> _Input data_:

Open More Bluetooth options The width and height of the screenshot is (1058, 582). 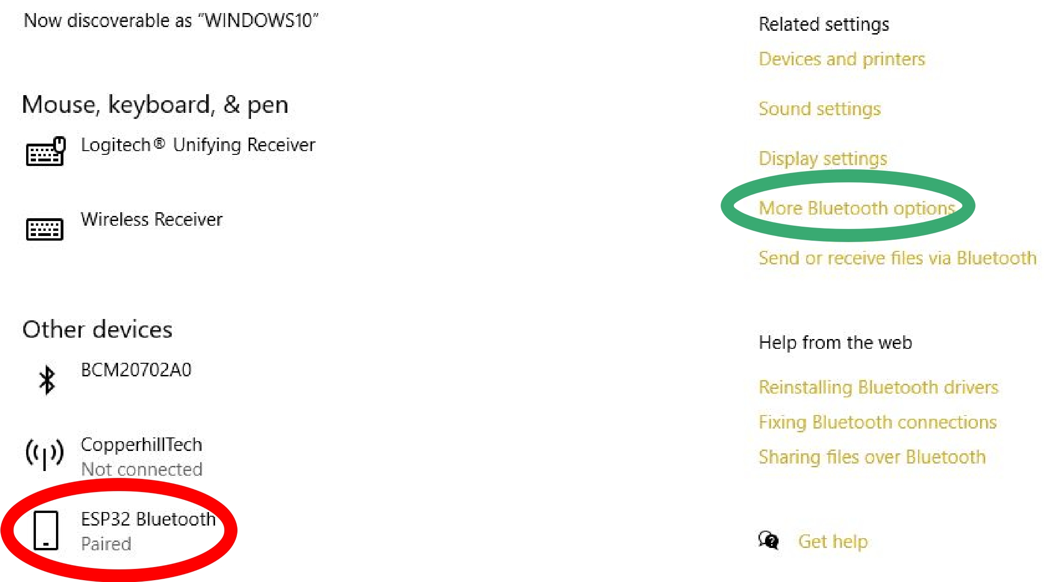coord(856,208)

==

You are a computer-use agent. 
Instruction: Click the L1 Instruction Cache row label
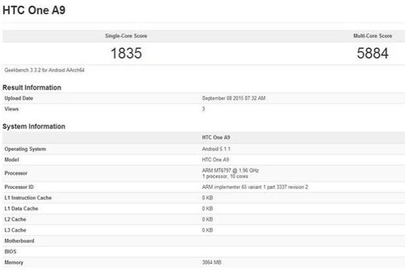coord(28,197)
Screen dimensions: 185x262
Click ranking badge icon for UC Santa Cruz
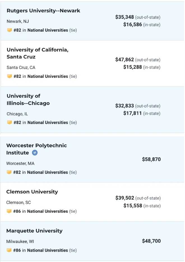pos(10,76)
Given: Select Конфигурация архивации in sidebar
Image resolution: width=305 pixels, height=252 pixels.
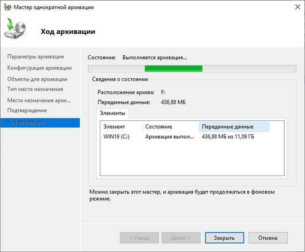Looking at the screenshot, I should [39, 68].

* * *

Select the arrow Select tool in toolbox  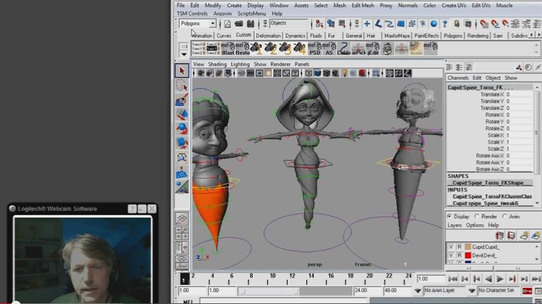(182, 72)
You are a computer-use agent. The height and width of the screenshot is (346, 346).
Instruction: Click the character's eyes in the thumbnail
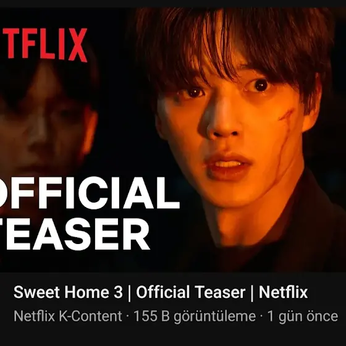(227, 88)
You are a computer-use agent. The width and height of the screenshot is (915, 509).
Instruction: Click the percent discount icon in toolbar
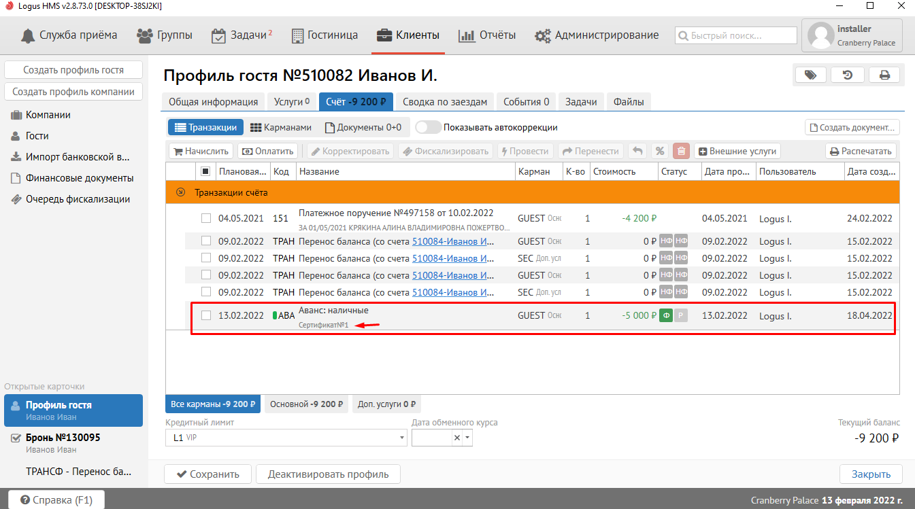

> _Try it_: Among the entries above, take the lines from the one with "You are a computer-use agent. The height" through the one with "Instruction: Click the percent" and retype them exactly, leaving out the pictures.

> _Problem solution_:
You are a computer-use agent. The height and width of the screenshot is (346, 346).
Instruction: Click the character's eyes in the thumbnail
(227, 88)
You are a computer-use agent. The width and height of the screenshot is (915, 509).
Instruction: Click the percent discount icon in toolbar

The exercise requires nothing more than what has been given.